Please know - I do not condone my behavior.  Especially now that I learn about all the challenges I could have been causing my child to have.  Plus, since I failed my one hour sugar test, I needed to take the three hour test.  I only truly passed one of those three hours.  (not to mention the 5 hour test I failed 6 months after he was born because my body was not used to eating healthy foods anymore).

The other challenge with gaining that much weight, at least for me, is that I was helping my child grow, and grow, and grow, and grow.  When he was born, he was 10lbs, 6ozs!!!

Thankfully, after several hours of pushing, my OB decided it was time for a c-section.  While it wasn't my first choice (I went into the hospital wanting a natural birth - no drugs at all), it was still perfect.  After the surgery, they wheel you into a room to let the anesthesia wear off.  When I finally got to my room, the brought him immediately in, and I held him for the longest time.  During those hours, I just looked at the amazing little creature God had blessed us with.  He was perfect!  Really, he was and is truly perfect.

See, what I have learned through that experience, and seeing our little baby continue to grow into a little guy, is that God didn't want us to just have any baby.  He knew He had a plan for us.  There was a special baby that He had planned as our 1st child.  And, no other child would be that child that He was going to send.

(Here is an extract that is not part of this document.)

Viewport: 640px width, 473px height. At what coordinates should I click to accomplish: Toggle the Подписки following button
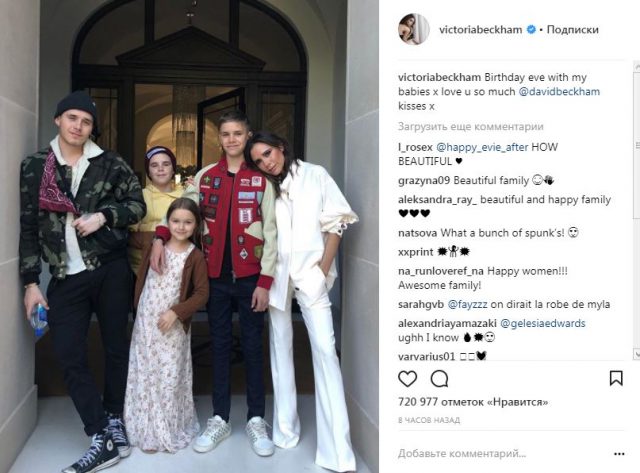572,29
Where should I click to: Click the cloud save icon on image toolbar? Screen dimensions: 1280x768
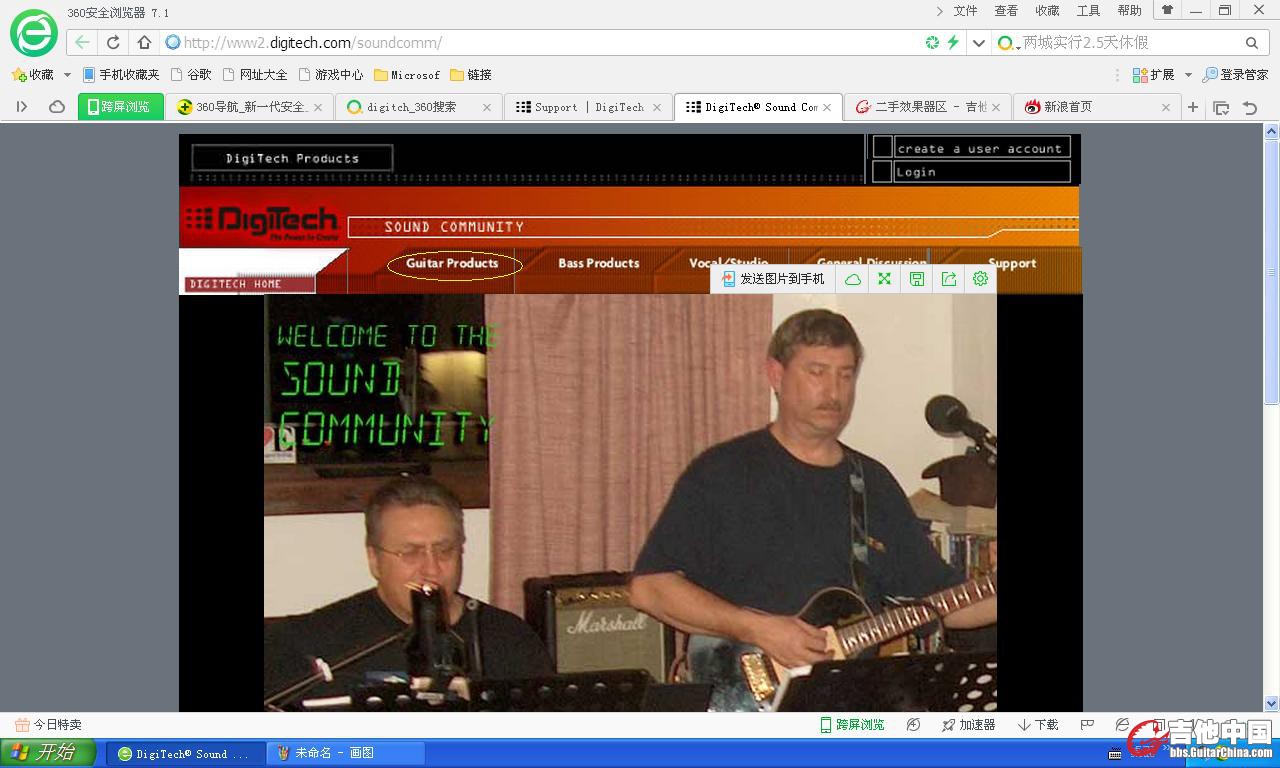click(852, 279)
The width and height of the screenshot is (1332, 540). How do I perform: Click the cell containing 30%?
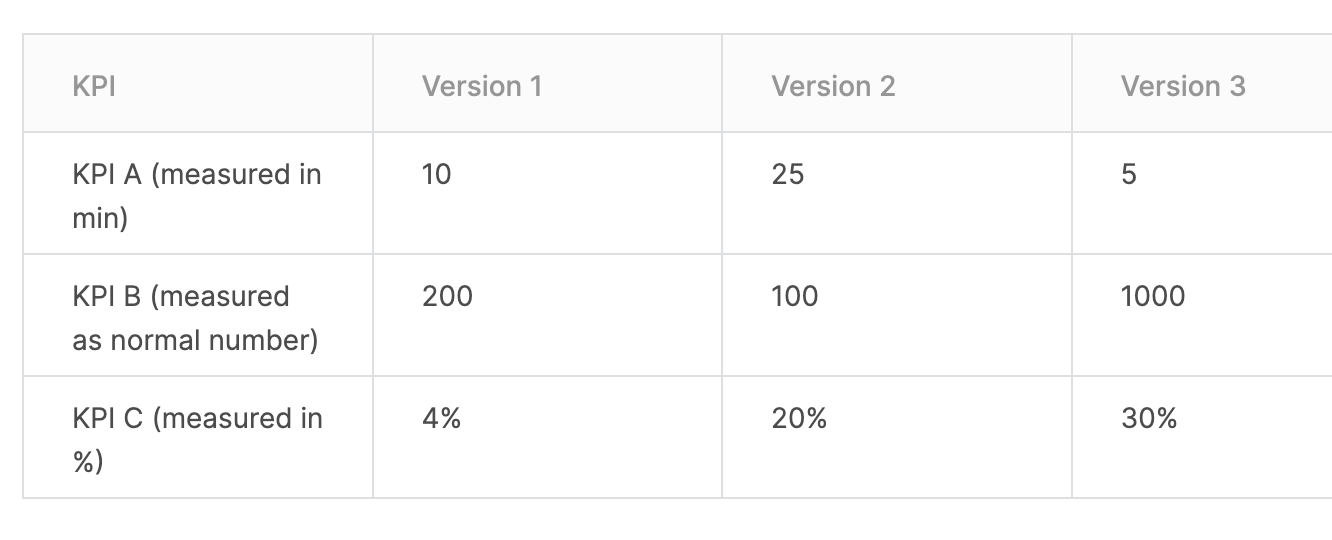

God always has a plan.  It is a perfect plan.  We just need to trust it.  When we do, we need to trust it with 100% of our being.  We need to give it to Him and truly, fully let go.  And, there are no guarantees.  Even if it is what we want, and we want it so badly, it might not be in His plans.  I know I felt that for a long time!  And my long time was much shorter than many others long time.  Many are still waiting and praying and hoping.  Please know that God hears your heart!  He hears your hopes and He hears your hurt!  He is not ignoring you.  He has a plan that is beyond anything our minds can think or our hearts can feel.  And, He asks us to trust in Him and be patient...

Psalms 37:5-7 (GNB):  Give yourself to the Lord; trust in Him, and He will help you; He will make your righteousness shine like the noonday sun.  Be patient and wait for the Lord to act...

He has a plan.  A better plan that we can imagine.  He doesn't want to give any old blessing, He has a specific blessing, for each of us, and He is looking forward to giving it to us and watching our faces as we unwrap it.  A very special, one of a kind, only for us present.

1 Corinthians 2:9 (GNB):  However, as the scripture says:  "What no one ever saw or heard, what no one ever thought could happen, is the very thing God prepared for those who love Him."

Beyond our thoughts, beyond our imagination, He has a plan.  He has prepared an amazing gift for us.  We just need to be patient, wait for it to come, and know that it might not be what we thought we wanted, but it will be perfect.